Courthouse security footage obtained by The Chronicle of an attempted  escape by two inmates Tuesday afternoon depicts Judge R.W. Buzzard  grabbing hold of one escapee just as he’s primed to exit the building. The second escapee made it a few blocks away before he too was caught by  authorities. For their troubles, Tanner D. Jacobson, 22, of Onalaska and Kodey L.  Howard, 28, of Winlock were each hit with a felony charge of  second-degree escape. Surveillance shows four inmates being escorted out by one deputy, who is  out of frame for most of the footage provided by Lewis County. Howard  and Jacobson are last in line, and both, rather than walk through an  exit to the right of the judge’s seat where inmates are brought in and  out, pivot and run for the public door at the back of the courtroom. Howard is seen in the lead with Jacobson right on his heels, both taking  an unobstructed course through the third-floor courtroom, and out the  door. Buzzard gives chase, shedding his black robe and running after  them. Cameras situated in each floor of the stairwell show that Jacobson took  the lead, rapidly descending down the four flights of stairs to the  bottom floor — sometimes taking several steps at a time. The distance  between Jacobson and Howard widens with each flight, and Buzzard is seen  closing in on Howard, grabbing him and going out of frame just as  Howard was about to go through an open emergency exit door on the ground  floor.

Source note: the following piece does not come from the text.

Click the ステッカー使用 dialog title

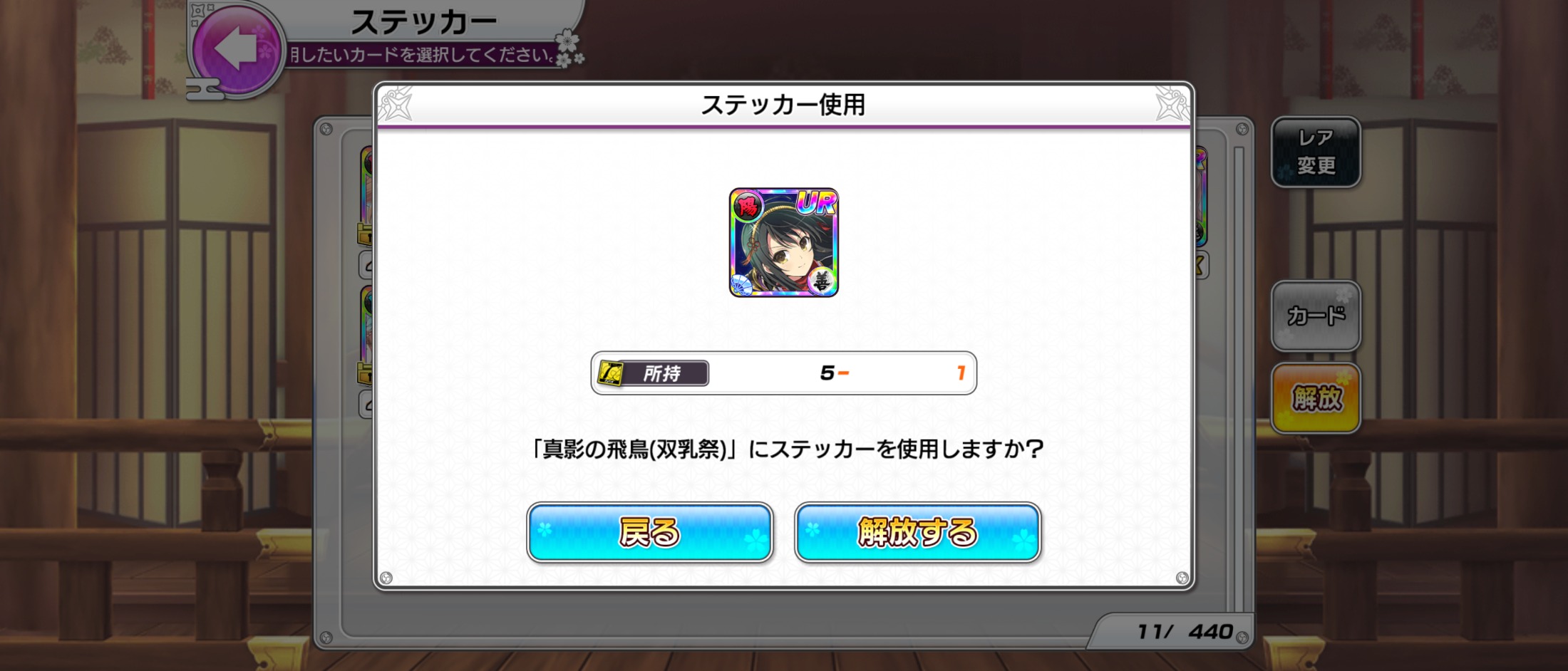pos(783,105)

Several people, who aren’t clearly seen on camera, emerge on the  scene in seconds. “These things don’t happen very often,” said Sheriff Rob Snaza. “They’re  few and far between.” Snaza said this represents the second such incident within the last  couple of years, that he’s aware of. There are monthly meetings to  discuss courthouse security issues. During this incident, Snaza said, security measures and quick  communication made deputies aware of the incident quickly. The only  deputy in the room did not give chase because he had two other inmates  in his care, said Snaza. “We’re very aware of what’s going on at a moment’s notice,” he said. Other Lewis County Sheriff’s Office Jail officials didn’t immediately  return requests for comment. Lewis County Prosecutor Jonathan Meyer told The Chronicle in a previous  interview that one idea to curb courthouse incidents was to allow for  additional armed guards — whether they be deputies or private security —  monitoring the courthouse at all times.